The HPT device was removed, and the patient was placed under general anesthesia in the prone position, disinfected, and draped. The posterior spinal structures were exposed, and pedicle screws were precisely inserted into the osteotomy segment and adjacent vertebrae. Spinous processes, laminae, and other posterior elements were subsequently removed, and the pedicle and part of the vertebral body were resected to create a wedge-shaped osteotomy site. Titanium rods were then attached to the screws, and the osteotomy site was closed by compression or distraction, correcting spinal deformity. Spinal cord function was continuously monitored throughout the procedure. Finally, internal fixation devices were secured, bone grafting was performed at the osteotomy site to facilitate fusion, drainage tubes were inserted after adequate hemostasis, and the incision was sutured. Neurophysiological monitoring was applied throughout the surgery, and all operations in both groups were performed by the same surgical team.

Observation indicators and evaluation criteria

Standing full-length spinal radiographs were obtained for all patients before and after traction, one week after surgery, and at one-year postoperative follow-up. Spinal alignment parameters were measured using Surgimap software (Nemaris, USA) (9). Height measurements were recorded before traction, after traction, one week postoperatively, and at the last follow-up. The coronal Cobb angle, sagittal Cobb angle, and sagittal vertical axis (SVA) were assessed from anterior and lateral spinal radiographs obtained at each follow-up (Figure 2). Improvement rates for coronal and sagittal deformities after traction and surgical correction were calculated using the following formulas: traction deformity improvement rate = [(pre-traction Cobb angle − post-traction Cobb angle)/pre-traction Cobb angle] × 100%; surgical deformity improvement rate = [(preoperative Cobb angle − postoperative Cobb angle)/preoperative Cobb angle] × 100% (5).

Figure 2
X-ray images showing spine angles for scoliosis analysis. Image A shows a frontal view with Cobb angle measurement. Image B displays a lateral view with sagittal Cobb and lumbosacral angles. Image C illustrates sagittal balance with a red vertical line.

Figure 2. Measurements of cobb angle and SVA: (A) coronal cobb angle; (B) sagittal cobb angle; (C) sagittal vertical axis (SVA).

Pulmonary function parameters, including forced vital capacity (FVC), FVC%, forced expiratory volume in 1 s (FEV1), and FEV1%, were evaluated before traction and one week postoperatively.
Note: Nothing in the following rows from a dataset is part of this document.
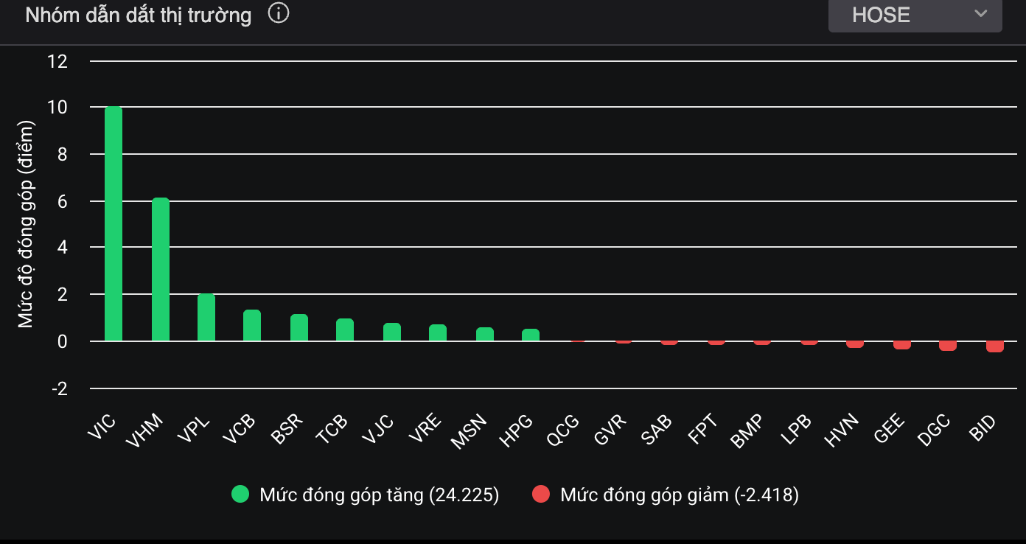This screenshot has height=544, width=1026.
Task: Select the VIC green bar
Action: (114, 224)
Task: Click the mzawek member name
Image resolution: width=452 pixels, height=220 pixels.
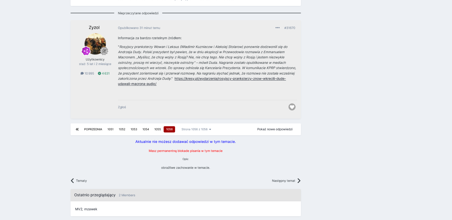Action: click(x=91, y=209)
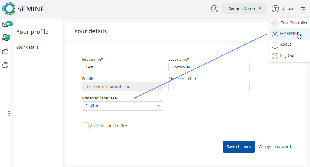Enable Activate out of office checkbox
This screenshot has height=167, width=310.
(85, 126)
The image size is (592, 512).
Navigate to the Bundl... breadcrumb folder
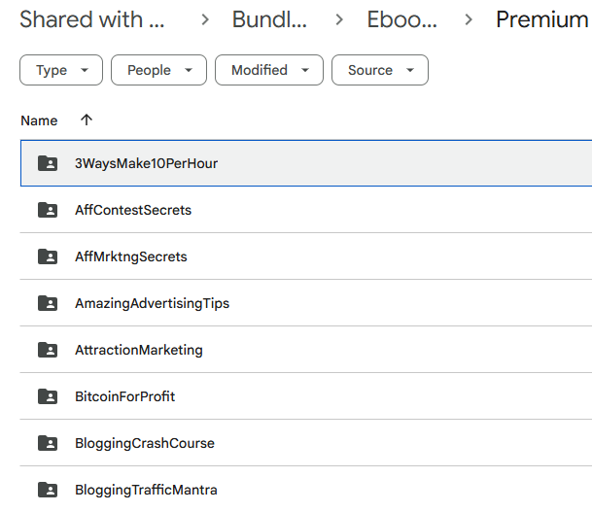[x=271, y=19]
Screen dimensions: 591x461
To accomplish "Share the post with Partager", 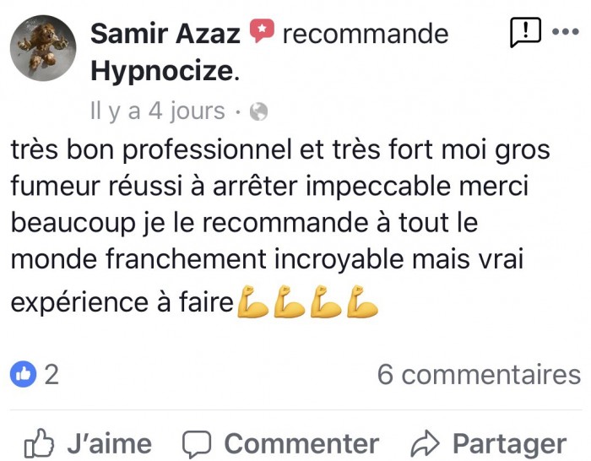I will 489,443.
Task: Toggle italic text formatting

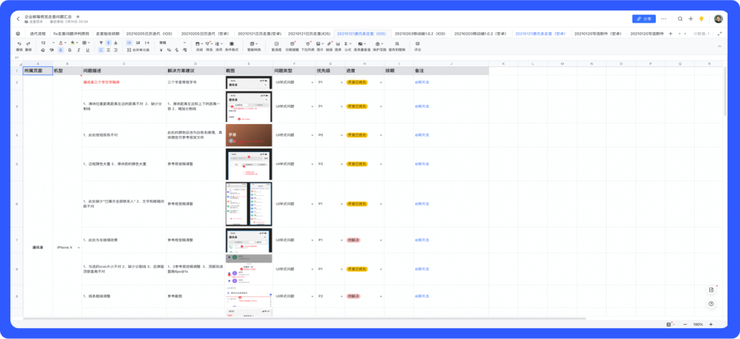Action: coord(79,50)
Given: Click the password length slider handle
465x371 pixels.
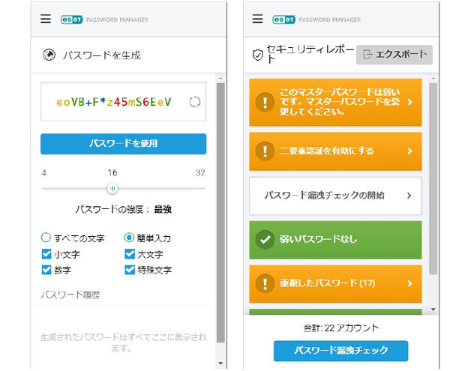Looking at the screenshot, I should coord(113,188).
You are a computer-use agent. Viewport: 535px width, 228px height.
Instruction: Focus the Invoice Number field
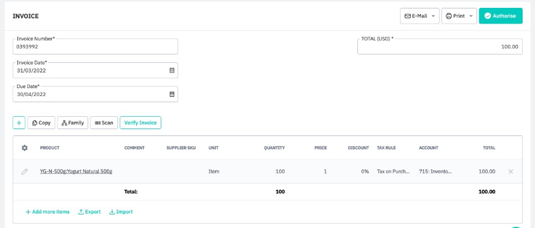point(95,47)
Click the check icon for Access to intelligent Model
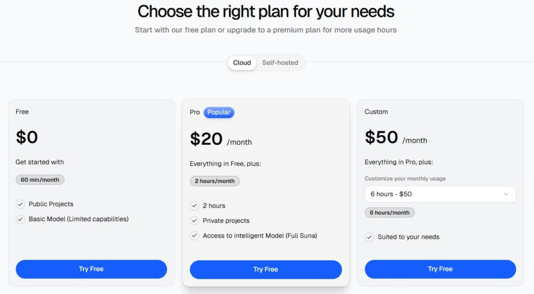534x294 pixels. (195, 236)
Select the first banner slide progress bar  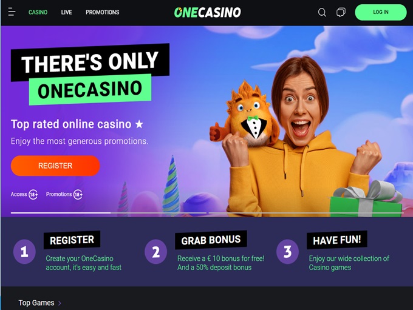click(x=109, y=212)
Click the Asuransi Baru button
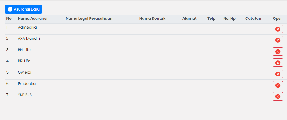287x120 pixels. (23, 9)
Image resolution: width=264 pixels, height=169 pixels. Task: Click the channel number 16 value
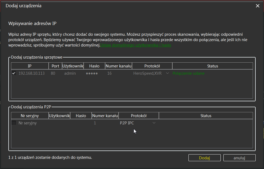[109, 73]
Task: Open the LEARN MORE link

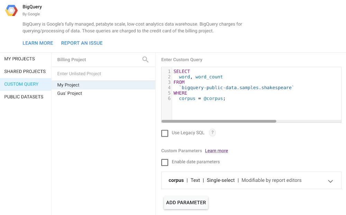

Perioperative indicators, such as operative time, intraoperative blood loss, perioperative blood transfusion volume, and length of hospital stay, were compared between the two groups. Height measurements, including pre-traction height, post-traction height, postoperative height at one week, and final follow-up height, were also recorded, and the total height increase was compared between groups. Additionally, complication rates during traction and perioperative periods were documented for both groups.

Statistical methods

Statistical analyses were performed using SPSS Statistics (Version 26.0, IBM Corp., USA). The normality of continuous data was assessed using the Shapiro–Wilk test. Normally distributed continuous variables were presented as mean ± standard deviation and compared between the two groups using independent samples t-tests. Non-normally distributed continuous data were presented as median (interquartile range) and compared using the Mann–Whitney U-test. Categorical variables were expressed as frequencies (percentages) and compared using the Chi-square test or Fisher's exact test, as appropriate.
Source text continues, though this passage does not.